In April, Secretary Price asked medical specialty societies to develop and propose APMs, and ASTRO is doing just that—putting the finishing touches on a model that would create episode payments for cancers treated with radiation oncology and incentivize adherence to relevant clinical guidelines. ASTRO met with Medicare officials in March to discuss the model and we are pleased by the agency’s positive reception and interest in collaborating. ASTRO-backed legislation passed in 2015 requires Medicare to issue a report to Congress on the development of an APM for radiation oncology, and ASTRO is hopeful that the report will embrace ASTRO’s efforts. Medicare has scheduled a public forum to discuss the report and radiation oncology APMs on May 3, and ASTRO is working closely with stakeholders to build support for the model.
While there are some early reasons for optimism on Medicare physician payment issues with the new administration, President Trump’s first budget proposal could mean dire consequences for the medical research community. In March, the administration proposed a $1.2 billion cut for the current fiscal year to the $32.3 billion budget for the National Institutes of Health, which would also cut funding for the National Cancer Institute, and a $5.8 billion reduction for 2018. Testifying on Capitol Hill, Secretary Price justified the cut as needed to rein in overhead expenses at research institutions and reduce redundancies and waste.

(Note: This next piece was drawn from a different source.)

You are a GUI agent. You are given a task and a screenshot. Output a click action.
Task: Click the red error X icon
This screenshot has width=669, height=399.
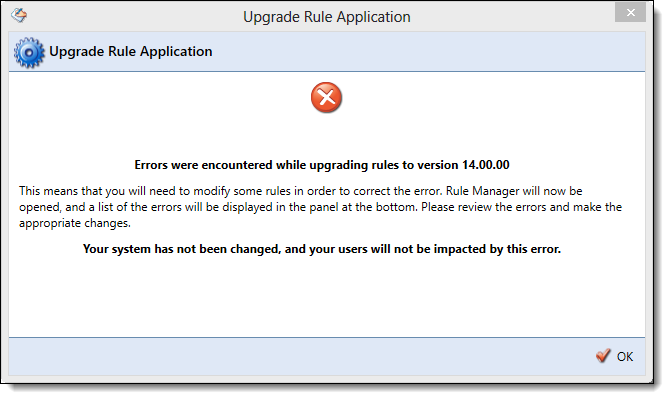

ASTRO and cancer research advocates quickly challenged the proposal as a devastating blow to cancer diagnosis and treatment and noted that the proposal comes on the heels of the recent bipartisan breakthrough on research funding through passage of the 21st Century Cures Act. ASTRO is pleased that many influential members of Congress have said they have no interest in reversing course and accepting President Trump’s proposed cuts to medical research.
The whirlwind first 100 days culminates around the same time legislation funding the government runs out, setting up a spending battle as Republicans will need at least some Democratic votes in the Senate to avoid a government shutdown. While both sides are indicating that a shutdown is unwanted, there’s enough tension and hot-button issues at play that anything is possible.
It’s not fair to judge a presidency with more than 1,350 days remaining, but with 2018 midterm election campaigns underway, contenders already jockeying for the 2020 presidential election and major radiation oncology issues yet to be resolved, it’s already time to begin assessing the Trump administration’s impact on cancer policy. With many pressing issues ahead, ASTRO and radiation oncology advocates will need to remain vigilant and engaged.